Source text.
An Australian Court has, for the first time, had the opportunity to consider whether human genetic information (in the form of nucleic acids, ie DNA and RNA) can be patented under Australian law.
The Court confirmed that:
- isolated nucleic acids (ie, extracted from the human body and purified) can be patented; and
- naturally occurring nucleic acids cannot be patented.
The Court was asked to consider the validity of a patent owned by Myriad Genetics Inc. Myriad Genetics’ patent claims isolated nucleic acid sequences coding for the BRCA1 gene. BRCA1 has been linked to breast and ovarian cancer.
The patent was challenged by Cancer Voices Australia, an advocacy network for people affected by cancer, and Ms Yvonne D’Arcy who has a history of breast cancer.Cancer Voices Australia and Ms D’Arcy contended that the patent was not valid as it claimed isolated nucleic acid that is not materially different from nucleic acid that occurs in nature.
The key aspect of the Australian test for patentable subject matter considered by the Court was whether an isolated nucleic acid is an “artificial state of affairs”. It was accepted that the isolated nucleic acid sequences claimed have the same chemical composition and structure as the nucleic acids present in a human. The Court concluded that an isolated nucleic acid is an “artificial state of affairs” as;
- human intervention is required to extract and purify ‘isolated’ nucleic acid;
- potentially immense research and intellectual effort is required to isolate nucleic acids; and
- Australian law has taken an expansive approach to patentable subject matter.
US Myriad litigation
The patent subject to the Australian proceedings is related to the gene patent currently under challenge by the Association for Molecular Pathology in the United States Supreme Court in the Myriad Genetics Inc litigation.
In those proceedings, the United States Court of Appeals for the Federal Circuit (by majority) held that isolated DNA could be patented. That decision is on appeal to the United Stated Supreme Court, with oral arguments to be heard on 15 April 2013.
The decision confirms and supports the Australian Patent Office’s longstanding practice of granting patents claiming isolated nucleic acid sequences. This confirms that patents protecting isolated nucleic acid sequences will be granted, subject of course to satisfying other legal requirements such as novelty. This provides comfort to owners of gene patents who may otherwise face revocation of their patents, and investors in gene research who wish to protect their investment by obtaining patents protecting identified genetic sequences.Conversely, many groups and individuals opposed to gene patents have already expressed concern at the outcome of the case. An appeal from the decision is likely. Any appeal could take at least a year to be resolved.

Saved entries
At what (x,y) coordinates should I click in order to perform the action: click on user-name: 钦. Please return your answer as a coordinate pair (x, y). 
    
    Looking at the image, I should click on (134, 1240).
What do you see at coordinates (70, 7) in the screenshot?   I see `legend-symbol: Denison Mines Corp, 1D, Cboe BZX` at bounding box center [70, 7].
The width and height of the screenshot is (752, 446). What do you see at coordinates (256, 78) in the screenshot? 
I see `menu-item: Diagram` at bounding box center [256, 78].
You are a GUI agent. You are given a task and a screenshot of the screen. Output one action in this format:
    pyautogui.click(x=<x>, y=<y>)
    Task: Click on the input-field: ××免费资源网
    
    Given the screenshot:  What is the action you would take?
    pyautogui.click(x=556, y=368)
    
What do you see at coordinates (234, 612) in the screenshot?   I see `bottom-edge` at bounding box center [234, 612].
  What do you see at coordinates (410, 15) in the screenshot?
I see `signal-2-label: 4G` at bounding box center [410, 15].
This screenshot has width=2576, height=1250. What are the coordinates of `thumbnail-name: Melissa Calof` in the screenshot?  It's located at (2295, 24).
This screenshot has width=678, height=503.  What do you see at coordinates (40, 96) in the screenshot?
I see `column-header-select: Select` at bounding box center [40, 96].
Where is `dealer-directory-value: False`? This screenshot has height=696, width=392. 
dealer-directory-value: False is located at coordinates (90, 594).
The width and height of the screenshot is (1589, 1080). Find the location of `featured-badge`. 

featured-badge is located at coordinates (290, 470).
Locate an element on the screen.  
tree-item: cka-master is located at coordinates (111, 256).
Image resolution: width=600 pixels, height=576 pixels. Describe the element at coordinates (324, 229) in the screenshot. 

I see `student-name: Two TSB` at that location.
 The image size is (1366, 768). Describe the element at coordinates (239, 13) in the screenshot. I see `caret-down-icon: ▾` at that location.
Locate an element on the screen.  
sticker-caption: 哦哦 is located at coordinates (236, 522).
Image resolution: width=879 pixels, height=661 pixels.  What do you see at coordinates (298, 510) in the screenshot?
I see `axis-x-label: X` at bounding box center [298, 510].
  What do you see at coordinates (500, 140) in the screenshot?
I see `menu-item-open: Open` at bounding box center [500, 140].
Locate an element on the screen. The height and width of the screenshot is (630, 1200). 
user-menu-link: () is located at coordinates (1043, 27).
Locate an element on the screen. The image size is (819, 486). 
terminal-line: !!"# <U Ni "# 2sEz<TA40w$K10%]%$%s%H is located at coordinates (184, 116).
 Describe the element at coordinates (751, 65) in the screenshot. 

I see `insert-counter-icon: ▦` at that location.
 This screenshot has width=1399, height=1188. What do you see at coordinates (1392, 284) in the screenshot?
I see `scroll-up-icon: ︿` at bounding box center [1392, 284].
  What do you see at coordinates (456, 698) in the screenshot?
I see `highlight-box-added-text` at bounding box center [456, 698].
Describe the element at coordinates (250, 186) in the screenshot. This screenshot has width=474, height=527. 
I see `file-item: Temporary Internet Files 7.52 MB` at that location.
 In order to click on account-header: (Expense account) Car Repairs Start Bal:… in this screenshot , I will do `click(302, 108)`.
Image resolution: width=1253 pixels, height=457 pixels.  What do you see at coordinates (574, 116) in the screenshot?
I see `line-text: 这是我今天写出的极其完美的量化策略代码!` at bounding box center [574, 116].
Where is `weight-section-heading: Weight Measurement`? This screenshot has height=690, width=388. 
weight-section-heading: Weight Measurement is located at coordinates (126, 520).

Tasks to carry out.
a - According to the article on the Australian gene patent case, on what date were oral arguments to be heard in the United States Supreme Court appeal?
b - List every reason the article on the Australian gene patent case gives for the Court's conclusion that an isolated nucleic acid is an "artificial state of affairs."
c - Summarize the article on the Australian gene patent case in two sentences.
The data above has no part in this work.

Task-by-task answers.
a - Oral arguments were to be heard on 15 April 2013.

b -
- Human intervention is required to extract and purify "isolated" nucleic acid.
- Potentially immense research and intellectual effort is required to isolate nucleic acids.
- Australian law has taken an expansive approach to patentable subject matter.

c - An Australian Court considered for the first time whether human genetic information can be patented and upheld Myriad Genetics' patent on isolated nucleic acid sequences coding for the BRCA1 gene. Cancer Voices Australia and Ms Yvonne D'Arcy had challenged it, and the Court found that isolated nucleic acids can be patented while naturally occurring ones cannot, a decision that supports the Australian Patent Office's longstanding practice and is likely to be appealed.